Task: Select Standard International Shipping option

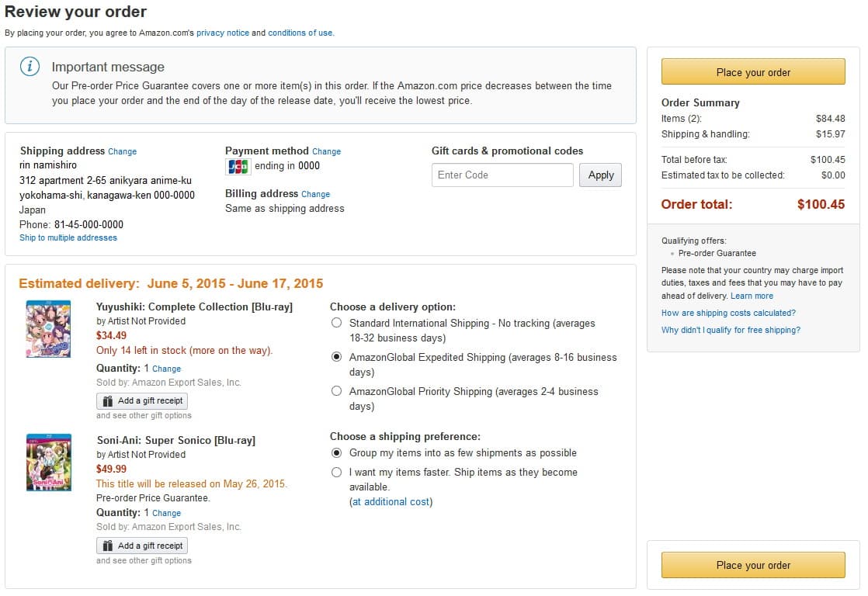Action: (337, 323)
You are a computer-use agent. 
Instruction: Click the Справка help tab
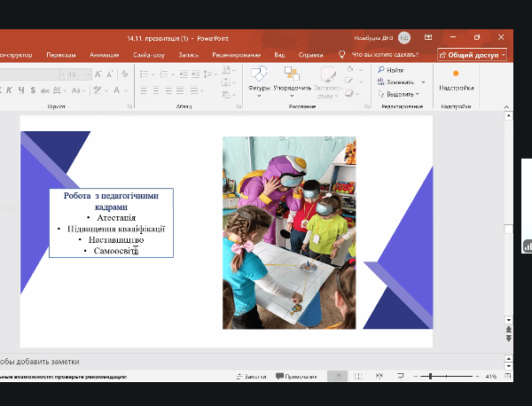[310, 54]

## What you will do
Omitting all pictures, set the listing down exactly.

## Answer to this task
Task: Select Standard International Shipping option

Action: (337, 323)
You are a computer-use agent. 
Instruction: Click the Справка help tab
[310, 54]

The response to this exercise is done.